Desde miúdo que me lembro de ouvir falar do primeiro emprego da minha mãe na sede da Companhia de Diamantes de Angola na Rua dos Fanqueiros, na conhecida Diamang, e do seu patrão, o comandante Vilhena, o causador de alguns arrufos no namoro com o meu pai. É que o Capitão-de-fragata Ernesto Vilhena, um oficial de Marinha monárquico que foi ministro da República, administrador colonial e de muitas importantes empresas e bancos e próximo de Salazar, era um ditador que obrigava todos os trabalhadores a perguntar-lhe se determinava alguma coisa antes de saírem no fim do dia de trabalho, às 18 horas. O ritual trazido da Marinha fazia com que se formasse uma longa fila à porta do gabinete do patrão e a minha mãe, por mais que fizesse para ser das primeiras a despedir-se, acabava por fazer o meu pai esperar na porta do prédio quando a ia buscar ao emprego. Como o meu pai nunca gostou de esperar, o atraso involuntário acabava por provocar um amuo que só passava algum tempo depois.
Vem esta memória a propósito da primeira apresentação pública de parte do arquivo fotográfico da Companhia de Diamantes de Angola, a Exposição “O Silêncio da Terra: visualidades (pós)coloniais intercetadas pelo Arquivo Diamang”, na Galeria do Paço e no Museu Nogueira da Silva (Universidade do Minho) e patente ao público entre 30 de Junho e 10 de Setembro de 2021.
Trata-se de um acervo fotográfico impressionante que nos conta por imagens o que era na prática um Estado dentro do Estado colonial português. No território concessionado à Diamang na Lunda, os funcionários europeus gozavam de um regime privilegiado (a minha mãe trabalhou na secção de compras no final da década de 1940 e conta que nada lhes faltava, até túlipas eram importadas da Holanda para serem enviadas para a Lunda) enquanto o trabalho forçado dos africanos foi uma constante até finais da década de 1960. E não se verificava só na mineração, ocorria também nos campos agrícolas, onde mulheres e crianças trabalhavam para alimentar milhares de pessoas.
Das muitas fotografias da exposição, escolhi duas pelo seu significado particular.

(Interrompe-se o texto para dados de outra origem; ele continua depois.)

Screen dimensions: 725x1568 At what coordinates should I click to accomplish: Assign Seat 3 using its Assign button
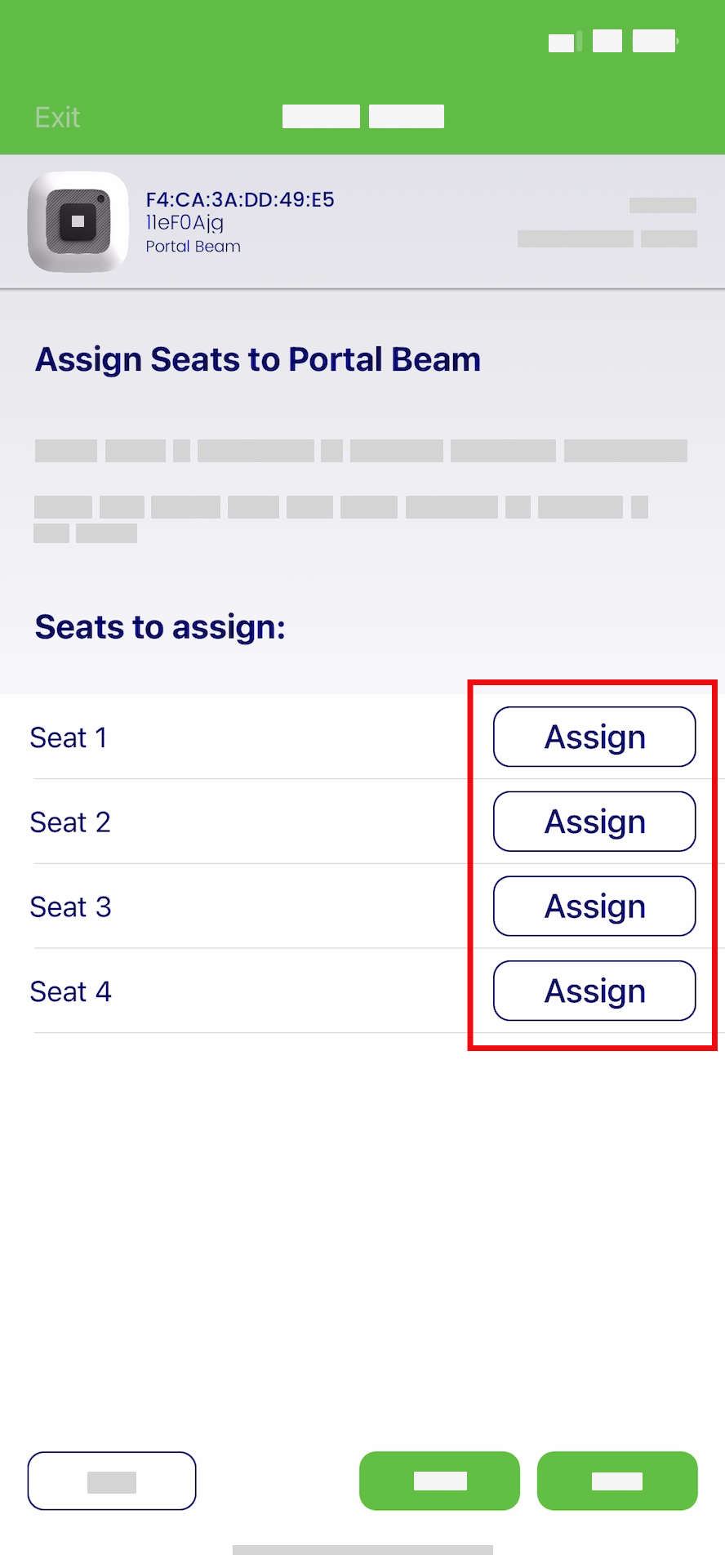594,906
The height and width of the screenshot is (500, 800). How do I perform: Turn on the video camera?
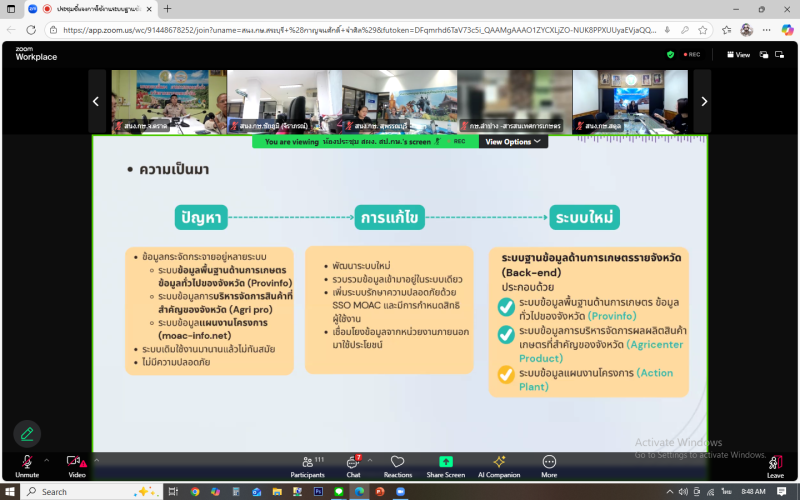pos(74,464)
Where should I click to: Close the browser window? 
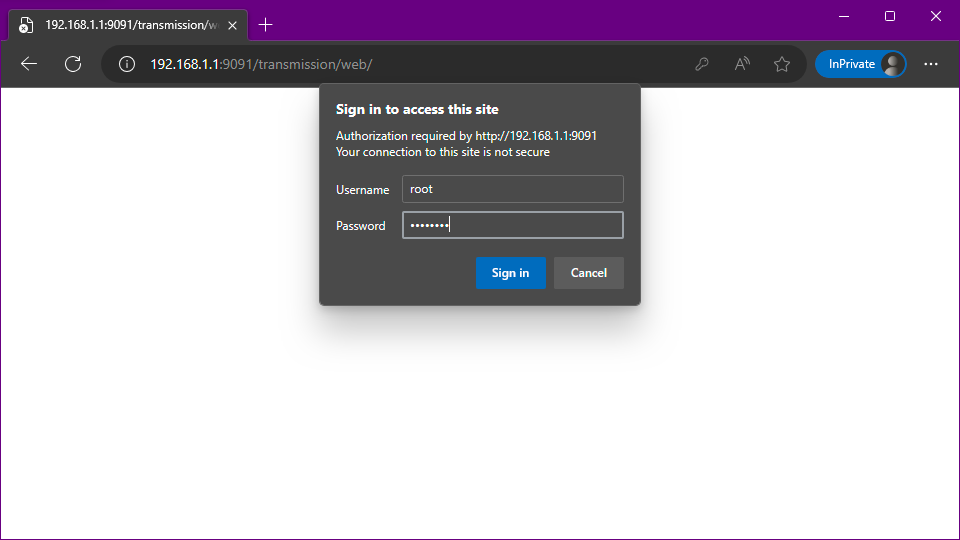tap(936, 16)
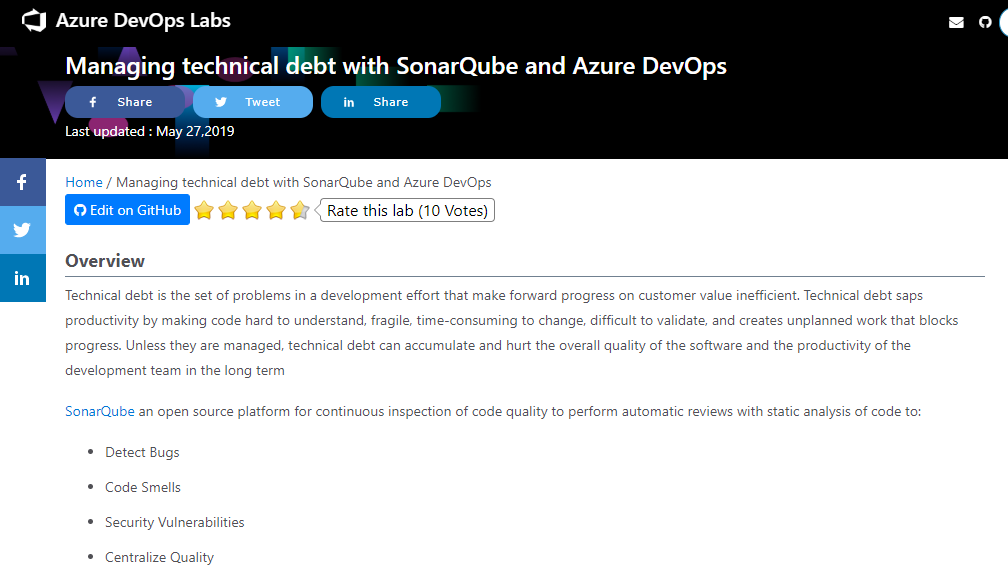
Task: Click the LinkedIn icon in left sidebar
Action: coord(22,278)
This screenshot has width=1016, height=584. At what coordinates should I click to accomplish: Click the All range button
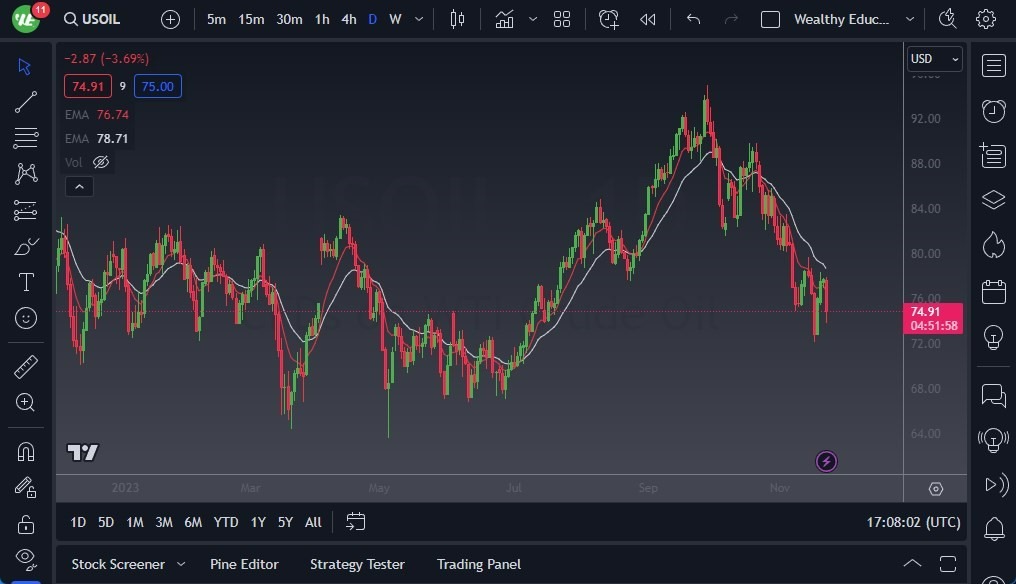click(312, 522)

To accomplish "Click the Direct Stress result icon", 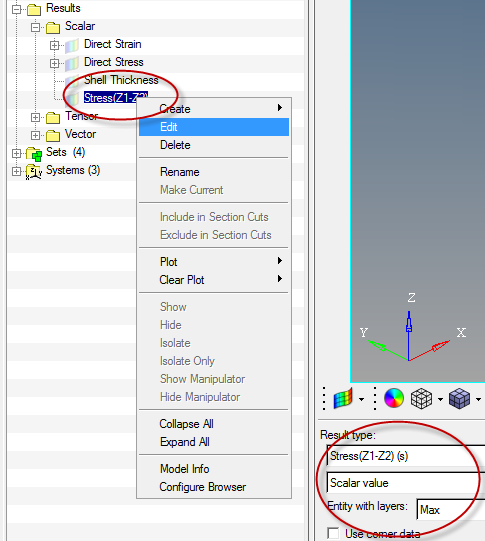I will tap(72, 63).
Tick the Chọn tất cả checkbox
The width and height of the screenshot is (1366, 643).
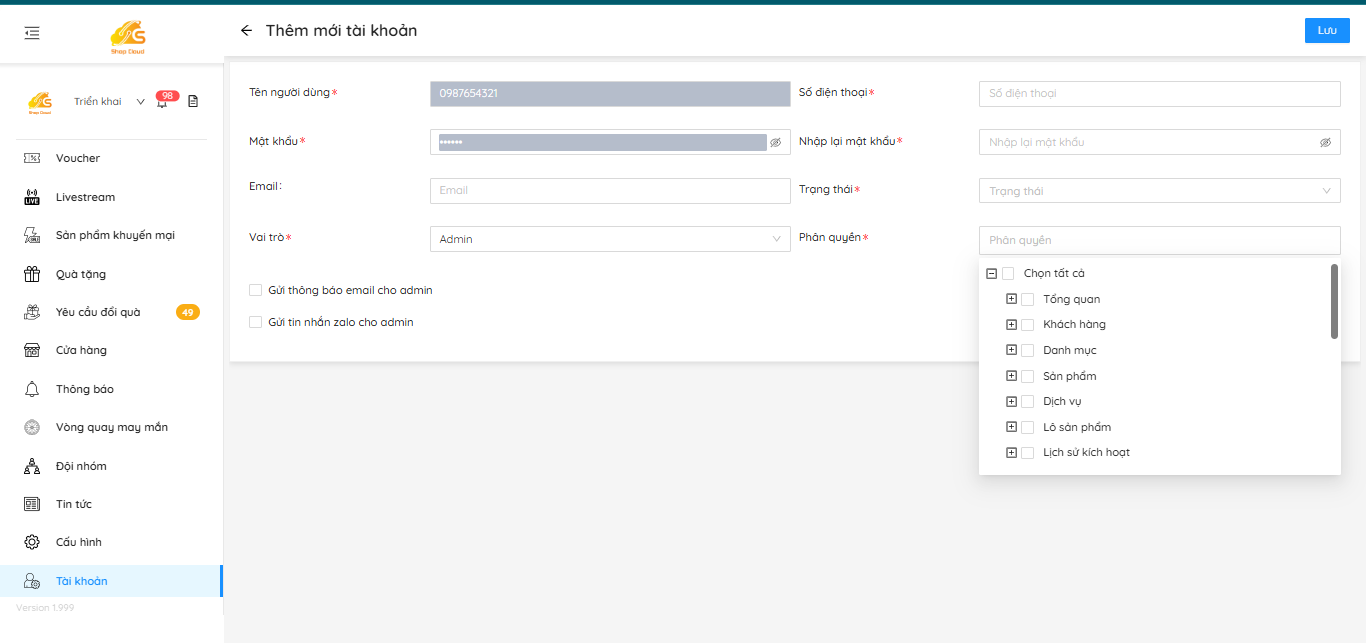[x=1008, y=274]
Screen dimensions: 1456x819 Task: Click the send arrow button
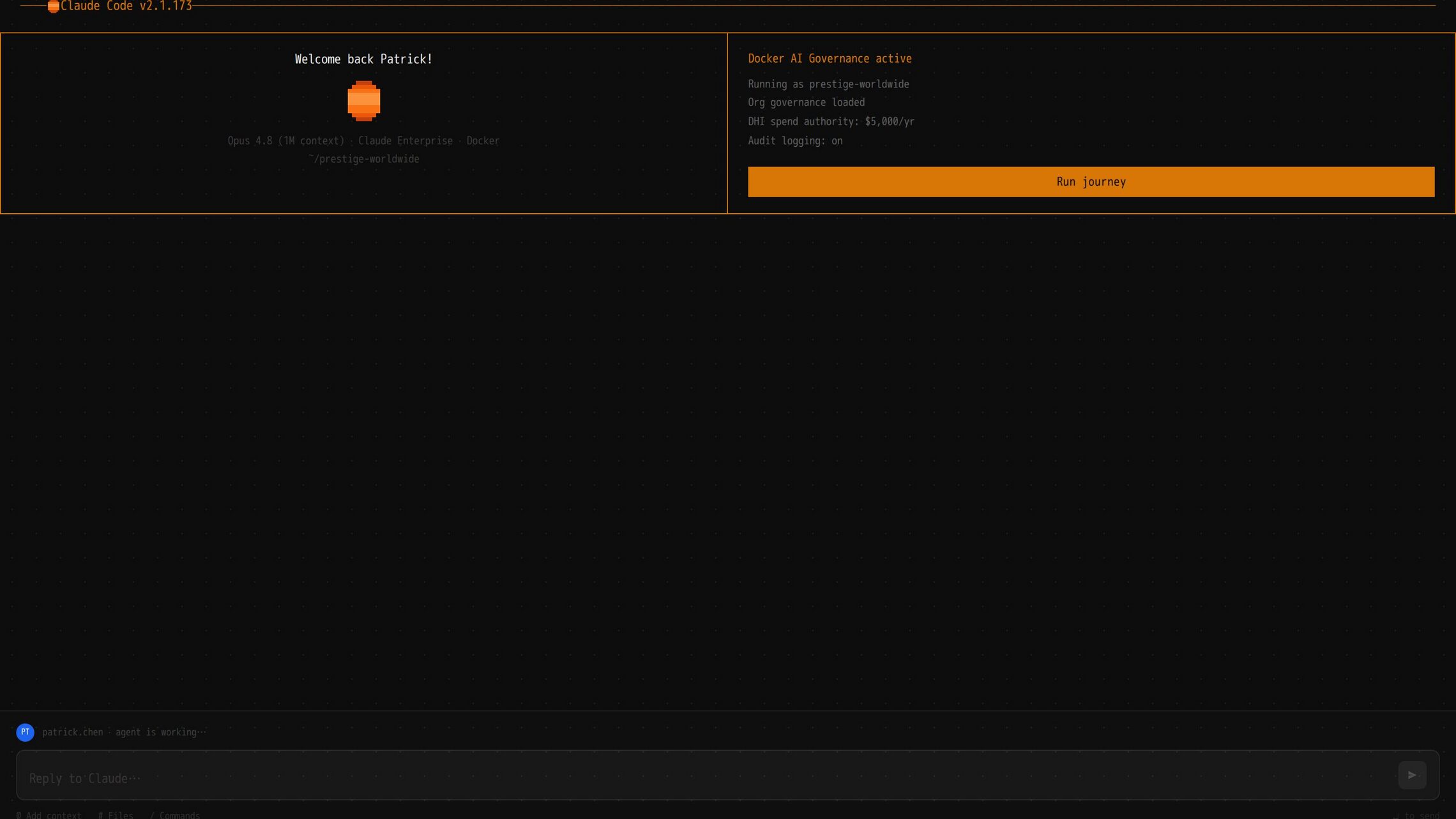[1412, 775]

Na primeira fotografia é registada a visita de diplomatas belgas e do governador do distrito de Benguela a um dos sectores da mina.
A segunda fotografia é da Estação Central de Escolha de Andrada e merece uma explicação mais detalhada.
Nas estações centrais de escolha, onde se separavam os diamantes dos outros resíduos de rocha, o trabalho era muito duro e os homens eram obrigados a lá permanecer sem contacto com o exterior durante três ou mais meses. Para impedir o roubo e o tráfico de diamantes, a vigilância era apertadíssima e os homens só deixavam a central ao fim de meses, nus e sujeitos a uma inspecção corporal rigorosa.
Pois a segunda fotografia é da visita à Estação Central de Escolha de Andrada, em 1951, do sociólogo Gilberto Freyre, o criador do luso-tropicalismo e do mito da benignidade da colonização lusa que a propaganda do Estado Novo adoptou a partir da década de 1950. Nela vemos o visitante a assistir, com outros convidados e funcionários da empresa, a um momento de lazer em que trabalhadores africanos dançam uns com os outros. Separa-os uma rede que parece transformar o pátio onde decorre o “baile” numa jaula.